RECORDS FOR THIS TASK Start Marker

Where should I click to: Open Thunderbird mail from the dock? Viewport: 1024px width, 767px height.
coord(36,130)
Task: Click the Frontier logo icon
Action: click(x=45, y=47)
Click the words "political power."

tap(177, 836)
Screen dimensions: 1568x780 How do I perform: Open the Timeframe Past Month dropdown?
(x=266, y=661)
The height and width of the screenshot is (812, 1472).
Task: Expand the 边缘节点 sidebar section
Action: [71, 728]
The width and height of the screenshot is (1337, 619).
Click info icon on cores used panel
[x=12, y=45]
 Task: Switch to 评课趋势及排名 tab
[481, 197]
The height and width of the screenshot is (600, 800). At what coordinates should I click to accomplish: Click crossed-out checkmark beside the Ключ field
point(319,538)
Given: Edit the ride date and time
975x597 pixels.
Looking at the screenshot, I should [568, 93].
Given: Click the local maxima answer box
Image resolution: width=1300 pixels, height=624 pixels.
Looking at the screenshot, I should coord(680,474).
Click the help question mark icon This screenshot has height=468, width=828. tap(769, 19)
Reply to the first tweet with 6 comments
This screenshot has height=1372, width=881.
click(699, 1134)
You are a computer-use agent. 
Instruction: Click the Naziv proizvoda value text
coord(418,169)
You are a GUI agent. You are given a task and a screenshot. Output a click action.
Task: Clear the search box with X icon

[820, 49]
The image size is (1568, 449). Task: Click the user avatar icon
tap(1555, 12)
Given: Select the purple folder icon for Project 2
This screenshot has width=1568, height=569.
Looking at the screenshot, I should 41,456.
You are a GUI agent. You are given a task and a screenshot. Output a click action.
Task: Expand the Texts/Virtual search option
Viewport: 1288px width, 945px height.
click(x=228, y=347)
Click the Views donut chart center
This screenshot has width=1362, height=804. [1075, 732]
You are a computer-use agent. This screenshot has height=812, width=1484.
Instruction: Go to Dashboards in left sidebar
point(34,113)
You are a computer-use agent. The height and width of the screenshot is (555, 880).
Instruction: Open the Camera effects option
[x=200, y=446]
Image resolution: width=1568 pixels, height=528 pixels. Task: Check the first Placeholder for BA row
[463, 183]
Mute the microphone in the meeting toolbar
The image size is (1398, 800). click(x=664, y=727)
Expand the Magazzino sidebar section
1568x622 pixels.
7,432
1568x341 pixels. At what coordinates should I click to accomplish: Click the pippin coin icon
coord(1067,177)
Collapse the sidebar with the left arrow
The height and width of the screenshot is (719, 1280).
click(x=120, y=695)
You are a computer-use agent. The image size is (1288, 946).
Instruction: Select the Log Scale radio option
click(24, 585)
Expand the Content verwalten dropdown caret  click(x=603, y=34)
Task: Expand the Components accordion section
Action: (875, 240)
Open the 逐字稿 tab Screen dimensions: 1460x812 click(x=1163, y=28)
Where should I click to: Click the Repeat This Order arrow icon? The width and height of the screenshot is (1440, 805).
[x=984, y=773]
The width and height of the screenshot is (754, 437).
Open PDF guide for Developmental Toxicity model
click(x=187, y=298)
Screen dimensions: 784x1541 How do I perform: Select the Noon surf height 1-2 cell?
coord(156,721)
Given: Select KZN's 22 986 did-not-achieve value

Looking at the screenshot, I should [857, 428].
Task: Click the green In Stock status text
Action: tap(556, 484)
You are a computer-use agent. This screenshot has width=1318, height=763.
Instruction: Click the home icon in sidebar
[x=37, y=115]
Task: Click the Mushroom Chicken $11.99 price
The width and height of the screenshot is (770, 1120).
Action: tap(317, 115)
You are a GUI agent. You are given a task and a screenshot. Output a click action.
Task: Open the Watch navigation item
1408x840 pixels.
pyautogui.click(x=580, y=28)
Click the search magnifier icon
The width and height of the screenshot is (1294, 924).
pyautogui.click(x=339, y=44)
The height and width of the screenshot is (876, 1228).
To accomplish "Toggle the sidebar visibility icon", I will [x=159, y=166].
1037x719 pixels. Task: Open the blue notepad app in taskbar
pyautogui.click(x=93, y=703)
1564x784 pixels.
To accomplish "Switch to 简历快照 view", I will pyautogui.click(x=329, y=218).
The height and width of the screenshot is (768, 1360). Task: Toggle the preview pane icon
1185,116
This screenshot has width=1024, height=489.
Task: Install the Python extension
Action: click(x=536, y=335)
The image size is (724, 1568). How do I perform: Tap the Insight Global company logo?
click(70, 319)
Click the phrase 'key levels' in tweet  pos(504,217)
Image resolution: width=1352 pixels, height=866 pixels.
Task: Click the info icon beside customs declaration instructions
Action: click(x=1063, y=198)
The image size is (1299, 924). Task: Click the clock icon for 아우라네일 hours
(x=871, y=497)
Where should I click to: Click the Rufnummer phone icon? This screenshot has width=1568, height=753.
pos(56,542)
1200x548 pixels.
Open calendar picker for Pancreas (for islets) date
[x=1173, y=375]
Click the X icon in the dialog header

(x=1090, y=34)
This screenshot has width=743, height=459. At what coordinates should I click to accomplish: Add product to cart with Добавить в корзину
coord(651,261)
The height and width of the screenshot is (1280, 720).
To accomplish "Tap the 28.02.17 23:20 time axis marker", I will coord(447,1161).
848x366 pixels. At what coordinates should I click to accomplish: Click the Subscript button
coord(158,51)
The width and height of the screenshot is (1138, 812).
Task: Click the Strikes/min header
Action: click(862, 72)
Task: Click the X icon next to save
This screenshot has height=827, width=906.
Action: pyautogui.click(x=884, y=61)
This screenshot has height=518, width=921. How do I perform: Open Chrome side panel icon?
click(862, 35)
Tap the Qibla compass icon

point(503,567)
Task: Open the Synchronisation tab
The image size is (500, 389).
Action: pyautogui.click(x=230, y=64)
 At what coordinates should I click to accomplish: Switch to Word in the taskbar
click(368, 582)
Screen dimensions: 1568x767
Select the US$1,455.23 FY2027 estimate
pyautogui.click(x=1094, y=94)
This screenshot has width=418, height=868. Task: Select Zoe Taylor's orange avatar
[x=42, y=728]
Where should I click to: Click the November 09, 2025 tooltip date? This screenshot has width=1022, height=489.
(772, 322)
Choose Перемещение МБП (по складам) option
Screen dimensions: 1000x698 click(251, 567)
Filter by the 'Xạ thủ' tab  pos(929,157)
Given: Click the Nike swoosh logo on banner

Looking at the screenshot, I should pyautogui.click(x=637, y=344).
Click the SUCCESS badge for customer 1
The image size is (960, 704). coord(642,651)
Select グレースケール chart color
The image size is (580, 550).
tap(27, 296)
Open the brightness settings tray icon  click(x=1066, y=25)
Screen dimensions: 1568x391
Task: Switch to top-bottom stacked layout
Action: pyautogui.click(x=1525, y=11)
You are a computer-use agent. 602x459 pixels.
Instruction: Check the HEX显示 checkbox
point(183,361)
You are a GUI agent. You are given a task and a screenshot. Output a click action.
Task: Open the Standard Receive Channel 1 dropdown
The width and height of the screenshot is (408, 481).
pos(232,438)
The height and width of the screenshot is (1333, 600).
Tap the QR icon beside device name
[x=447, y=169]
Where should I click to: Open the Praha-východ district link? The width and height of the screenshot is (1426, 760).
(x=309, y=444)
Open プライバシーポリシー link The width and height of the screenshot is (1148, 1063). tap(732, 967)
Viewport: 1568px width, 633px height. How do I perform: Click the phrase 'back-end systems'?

RECORDS FOR THIS TASK End Marker

* _REQUIRED ACTION_
Set the data down again in full, exactly as given.

* _ANSWER FOR THE TASK_
Where should I click to: Open Thunderbird mail from the dock? Viewport: 1024px width, 767px height.
coord(36,130)
Task: Click the Frontier logo icon
Action: click(x=45, y=47)
Click the words "political power."

tap(177, 836)
Screen dimensions: 1568x780 How do I perform: Open the Timeframe Past Month dropdown?
(x=266, y=661)
The height and width of the screenshot is (812, 1472).
Task: Expand the 边缘节点 sidebar section
Action: [71, 728]
The width and height of the screenshot is (1337, 619).
Click info icon on cores used panel
[x=12, y=45]
 Task: Switch to 评课趋势及排名 tab
[481, 197]
The height and width of the screenshot is (600, 800). At what coordinates should I click to accomplish: Click crossed-out checkmark beside the Ключ field
point(319,538)
Given: Edit the ride date and time
975x597 pixels.
Looking at the screenshot, I should [568, 93].
Given: Click the local maxima answer box
Image resolution: width=1300 pixels, height=624 pixels.
Looking at the screenshot, I should coord(680,474).
Click the help question mark icon This screenshot has height=468, width=828. tap(769, 19)
Reply to the first tweet with 6 comments
This screenshot has height=1372, width=881.
click(699, 1134)
You are a computer-use agent. 
Instruction: Click the Naziv proizvoda value text
coord(418,169)
You are a GUI agent. You are given a task and a screenshot. Output a click action.
Task: Clear the search box with X icon

[820, 49]
The image size is (1568, 449). Task: Click the user avatar icon
tap(1555, 12)
Given: Select the purple folder icon for Project 2
This screenshot has width=1568, height=569.
Looking at the screenshot, I should 41,456.
You are a GUI agent. You are given a task and a screenshot. Output a click action.
Task: Expand the Texts/Virtual search option
Viewport: 1288px width, 945px height.
click(x=228, y=347)
Click the Views donut chart center
This screenshot has width=1362, height=804. [1075, 732]
You are a computer-use agent. This screenshot has height=812, width=1484.
Instruction: Go to Dashboards in left sidebar
point(34,113)
You are a computer-use agent. The height and width of the screenshot is (555, 880).
Instruction: Open the Camera effects option
[x=200, y=446]
Image resolution: width=1568 pixels, height=528 pixels. Task: Check the first Placeholder for BA row
[463, 183]
Mute the microphone in the meeting toolbar
The image size is (1398, 800). click(x=664, y=727)
Expand the Magazzino sidebar section
1568x622 pixels.
7,432
1568x341 pixels. At what coordinates should I click to accomplish: Click the pippin coin icon
coord(1067,177)
Collapse the sidebar with the left arrow
The height and width of the screenshot is (719, 1280).
click(x=120, y=695)
You are a computer-use agent. The image size is (1288, 946).
Instruction: Select the Log Scale radio option
click(24, 585)
Expand the Content verwalten dropdown caret  click(x=603, y=34)
Task: Expand the Components accordion section
Action: (875, 240)
Open the 逐字稿 tab Screen dimensions: 1460x812 click(x=1163, y=28)
Where should I click to: Click the Repeat This Order arrow icon? The width and height of the screenshot is (1440, 805).
[x=984, y=773]
The width and height of the screenshot is (754, 437).
Open PDF guide for Developmental Toxicity model
click(x=187, y=298)
Screen dimensions: 784x1541 How do I perform: Select the Noon surf height 1-2 cell?
coord(156,721)
Given: Select KZN's 22 986 did-not-achieve value

Looking at the screenshot, I should [857, 428].
Task: Click the green In Stock status text
Action: tap(556, 484)
You are a computer-use agent. This screenshot has width=1318, height=763.
Instruction: Click the home icon in sidebar
[x=37, y=115]
Task: Click the Mushroom Chicken $11.99 price
The width and height of the screenshot is (770, 1120).
Action: tap(317, 115)
You are a GUI agent. You are given a task and a screenshot. Output a click action.
Task: Open the Watch navigation item
1408x840 pixels.
pyautogui.click(x=580, y=28)
Click the search magnifier icon
The width and height of the screenshot is (1294, 924).
pyautogui.click(x=339, y=44)
The height and width of the screenshot is (876, 1228).
To accomplish "Toggle the sidebar visibility icon", I will [x=159, y=166].
1037x719 pixels. Task: Open the blue notepad app in taskbar
pyautogui.click(x=93, y=703)
1564x784 pixels.
To accomplish "Switch to 简历快照 view", I will pyautogui.click(x=329, y=218).
The height and width of the screenshot is (768, 1360). Task: Toggle the preview pane icon
1185,116
This screenshot has width=1024, height=489.
Task: Install the Python extension
Action: click(x=536, y=335)
The image size is (724, 1568). How do I perform: Tap the Insight Global company logo?
click(70, 319)
Click the phrase 'key levels' in tweet  pos(504,217)
Image resolution: width=1352 pixels, height=866 pixels.
Task: Click the info icon beside customs declaration instructions
Action: click(x=1063, y=198)
The image size is (1299, 924). Task: Click the clock icon for 아우라네일 hours
(x=871, y=497)
Where should I click to: Click the Rufnummer phone icon? This screenshot has width=1568, height=753.
pos(56,542)
1200x548 pixels.
Open calendar picker for Pancreas (for islets) date
[x=1173, y=375]
Click the X icon in the dialog header

(x=1090, y=34)
This screenshot has width=743, height=459. At what coordinates should I click to accomplish: Add product to cart with Добавить в корзину
coord(651,261)
The height and width of the screenshot is (1280, 720).
To accomplish "Tap the 28.02.17 23:20 time axis marker", I will coord(447,1161).
848x366 pixels. At what coordinates should I click to accomplish: Click the Subscript button
coord(158,51)
The width and height of the screenshot is (1138, 812).
Task: Click the Strikes/min header
Action: click(862, 72)
Task: Click the X icon next to save
This screenshot has height=827, width=906.
Action: pyautogui.click(x=884, y=61)
This screenshot has height=518, width=921. How do I perform: Open Chrome side panel icon?
click(862, 35)
Tap the Qibla compass icon

point(503,567)
Task: Open the Synchronisation tab
The image size is (500, 389).
Action: pyautogui.click(x=230, y=64)
 At what coordinates should I click to accomplish: Switch to Word in the taskbar
click(368, 582)
Screen dimensions: 1568x767
Select the US$1,455.23 FY2027 estimate
pyautogui.click(x=1094, y=94)
This screenshot has width=418, height=868. Task: Select Zoe Taylor's orange avatar
[x=42, y=728]
Where should I click to: Click the November 09, 2025 tooltip date? This screenshot has width=1022, height=489.
(772, 322)
Choose Перемещение МБП (по складам) option
Screen dimensions: 1000x698 click(251, 567)
Filter by the 'Xạ thủ' tab  pos(929,157)
Given: Click the Nike swoosh logo on banner

Looking at the screenshot, I should pyautogui.click(x=637, y=344).
Click the SUCCESS badge for customer 1
The image size is (960, 704). coord(642,651)
Select グレースケール chart color
The image size is (580, 550).
tap(27, 296)
Open the brightness settings tray icon  click(x=1066, y=25)
Screen dimensions: 1568x391
Task: Switch to top-bottom stacked layout
Action: pyautogui.click(x=1525, y=11)
You are a computer-use agent. 602x459 pixels.
Instruction: Check the HEX显示 checkbox
point(183,361)
You are a GUI agent. You are given a task and a screenshot. Output a click action.
Task: Open the Standard Receive Channel 1 dropdown
The width and height of the screenshot is (408, 481).
pos(232,438)
The height and width of the screenshot is (1333, 600).
Tap the QR icon beside device name
[x=447, y=169]
Where should I click to: Open the Praha-východ district link? The width and height of the screenshot is (1426, 760).
(x=309, y=444)
Open プライバシーポリシー link The width and height of the screenshot is (1148, 1063). tap(732, 967)
Viewport: 1568px width, 633px height. How do I perform: Click the phrase 'back-end systems'?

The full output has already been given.